*Supplied records*
----
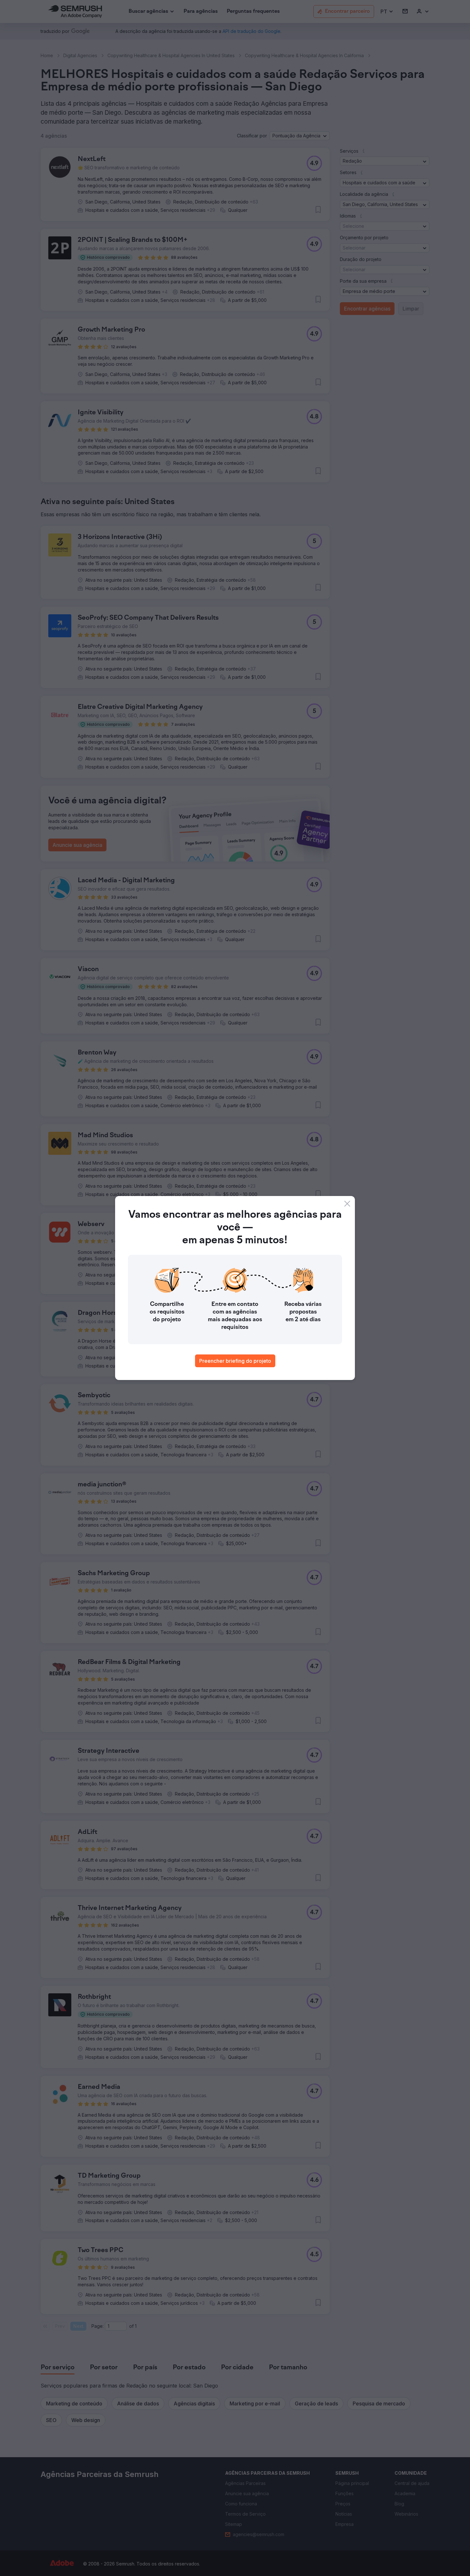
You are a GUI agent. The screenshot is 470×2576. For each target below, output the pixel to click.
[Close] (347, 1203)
----
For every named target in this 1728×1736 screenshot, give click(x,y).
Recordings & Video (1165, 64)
----
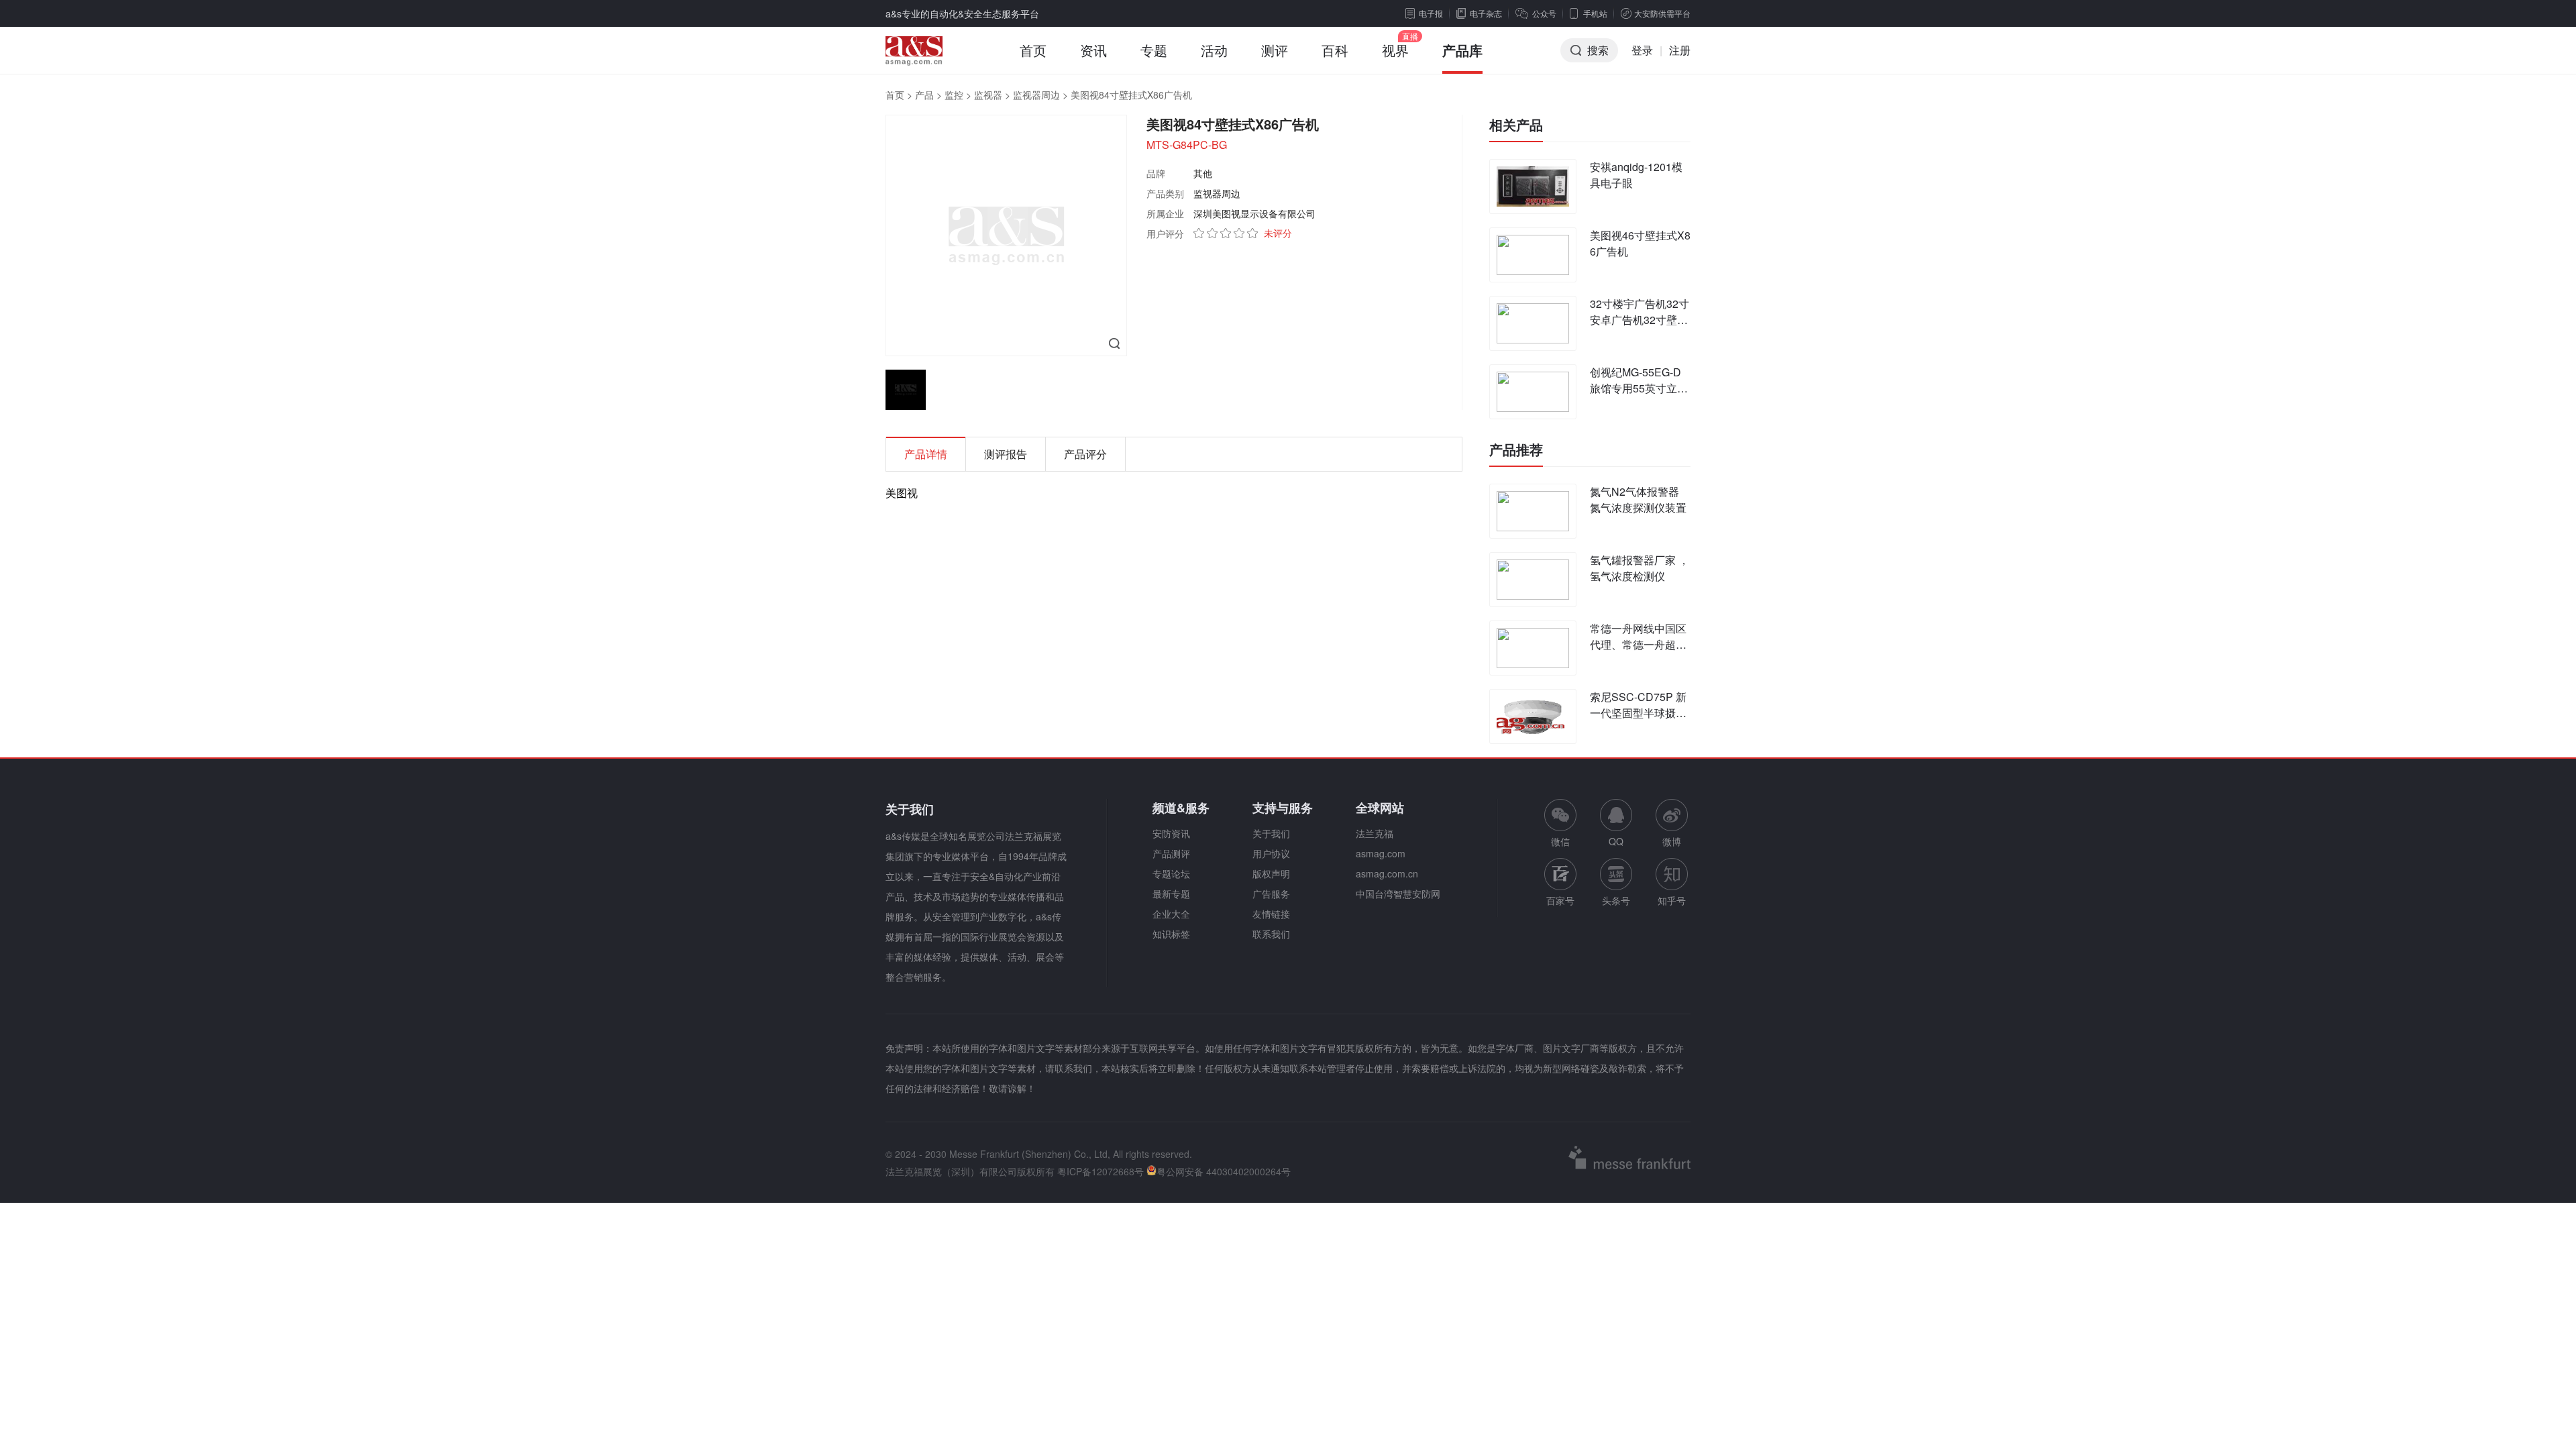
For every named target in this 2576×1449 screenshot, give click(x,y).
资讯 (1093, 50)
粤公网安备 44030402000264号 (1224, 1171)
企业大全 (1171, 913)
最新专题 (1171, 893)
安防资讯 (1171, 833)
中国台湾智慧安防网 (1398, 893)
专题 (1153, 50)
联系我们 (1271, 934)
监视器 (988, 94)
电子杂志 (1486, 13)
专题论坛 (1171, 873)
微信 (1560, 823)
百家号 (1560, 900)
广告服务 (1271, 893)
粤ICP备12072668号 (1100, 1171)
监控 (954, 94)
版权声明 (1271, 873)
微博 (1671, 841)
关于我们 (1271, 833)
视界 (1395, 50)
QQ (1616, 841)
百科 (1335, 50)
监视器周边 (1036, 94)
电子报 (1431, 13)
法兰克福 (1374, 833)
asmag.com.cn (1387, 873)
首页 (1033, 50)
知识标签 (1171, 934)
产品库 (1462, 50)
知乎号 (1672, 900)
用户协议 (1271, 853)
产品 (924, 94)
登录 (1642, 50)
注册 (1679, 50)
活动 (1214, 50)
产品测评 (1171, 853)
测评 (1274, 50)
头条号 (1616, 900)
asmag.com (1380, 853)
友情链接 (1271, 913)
----
*Task to complete*
When a line in the data contains "target", return it as written.

*Exercise result*
You are a GUI agent. The screenshot is 470×2576. For each target below, output the pixel to click.
For every named target in this 1728×1736 screenshot, give click(x,y).
For every named target in this 2576×1449 screenshot, give click(x,y).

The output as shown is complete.